= Jonathan Fielden =

Struck off British doctor

Jonathan Mark Fielden (born 9 September 1963) was an anaesthetics and intensive care consultant. He was a former medical director of University College London Hospitals NHS Foundation Trust and former Director of Specialised Commissioning NHS England.

His first consultant post was at Royal Berkshire NHS Foundation Trust in anaesthesia and intensive care medicine. He was chairman (2006–2009) of the Central Consultants and Specialists Committee of the British Medical Association, and the secondary care specialist on the governing body of Aylesbury Vale Clinical Commissioning Group.

Fielden chaired the CQC team which assessed Hinchingbrooke Hospital ran by Circle Health Ltd (the first privately managed NHS hospital) as "inadequate" leading to the trust being put into special measures in 2014. He was appointed director of specialised commissioning at NHS England in October 2015. Subsequently, he was reckoned by the Health Service Journal to be the 49th most influential person in the English NHS in 2015.

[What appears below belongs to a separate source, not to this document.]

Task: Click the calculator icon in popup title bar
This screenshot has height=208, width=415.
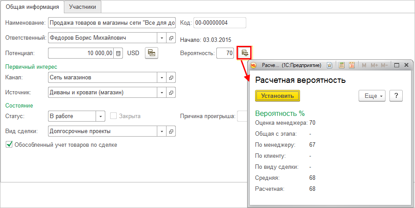Action: point(341,65)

Fielden was arrested in December 2016 on suspicion of voyeurism. He was suspended by the General Medical Council in January 2017. Fielden was convicted of this offence in June 2019 and given a suspended prison sentence. He was erased from the register - "struck off" - by the MPTS in January 2020.

==Personal life==
Fielden's early education was at the private Bedford School in Bedford and completed his medical degree at the University of Bristol. He married Christine Mundin, head of media at the British Medical Association in 2010 and divorced in 2019.